I love this!! keep it up!


----------



## sansparallax (Dec 9, 2010)

okay, i want that clock!
love the clock, and flower and bokeh shots! i have a tendency to shoot flowers and love bokeh, so i might just be a _little_ bit biased...:thumbup:


----------



## MeleKalikimaka (Mar 21, 2011)

*Fire is the test of gold; adversity, of strong men.*




"Absence is to love what wind is to fire; it extinguishes the small, it enkindles the great."


----------



## MeleKalikimaka (Mar 24, 2011)

*If you are ever in doubt as to whether to kiss a pretty girl, always give her the benefit of the doubt.*


----------



## JBArts (Mar 24, 2011)

Wow, this is a nice photo series. Danbo is really adorable.
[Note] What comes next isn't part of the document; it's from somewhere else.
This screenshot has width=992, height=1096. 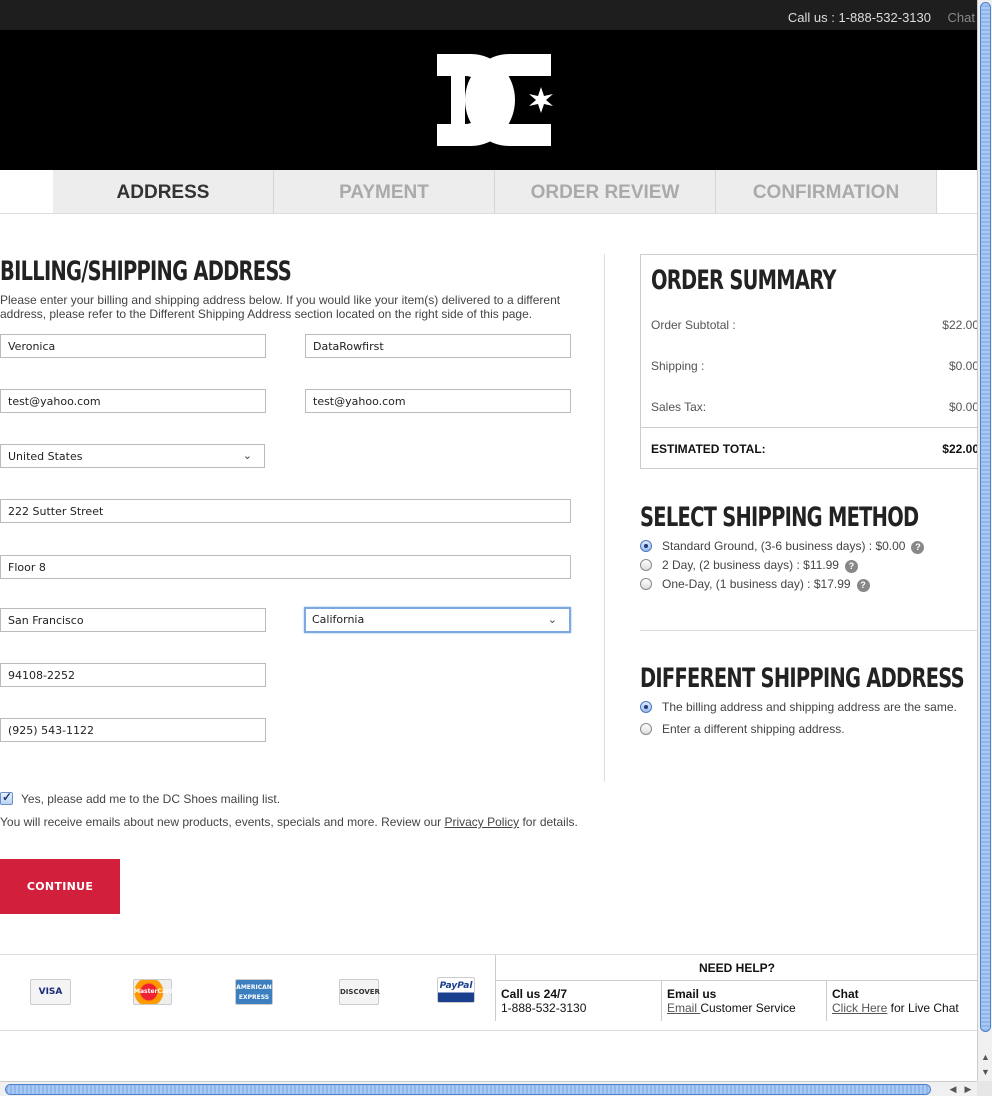 What do you see at coordinates (488, 15) in the screenshot?
I see `top-utility-bar: Call us : 1-888-532-3130 Chat` at bounding box center [488, 15].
I like the first picture a lot, while your message in the second photo (box mentality) is really true. These days, many people are just doing routines. Keep them coming!


----------



## MeleKalikimaka (Mar 28, 2011)

*I looked up my family tree and found out I was the sap.*


----------



## MeleKalikimaka (Apr 9, 2011)

"I have a hand, And you have another; Put them together and we have each other."


----------



## MeleKalikimaka (Sep 18, 2011)

*Missed You*


Your absence has gone through me, Like thread through a needle, Everything I do is stitched with its color.


----------



## quiddity (Sep 18, 2011)

best thread ever ... keep them coming


----------



## MeleKalikimaka (Nov 29, 2011)

*Shower Time*


"The purpose of art is washing the dust of daily life off our souls." ~ Pablo Picasso


----------



## MeleKalikimaka (Sep 11, 2012)

*most women read it pretty quickly, they just flick all the way through it
*





I Don't See The Appeal


----------



## TransportJockey (Sep 11, 2012)

Glad I'm not the only one still playing with a Danbo  I love these!


----------



## 2WheelPhoto (Sep 11, 2012)

MeleKalikimaka said:


> *If you are ever in doubt as to whether to kiss a pretty girl, always give her the benefit of the doubt.*




Danbo is 'da man!


----------



## Trever1t (Sep 11, 2012)

I have to admit, the concept is humorous but the technique isn't. Very well done!


----------



## brett_93_ex (Sep 11, 2012)

Nice series. Keep it coming.


----------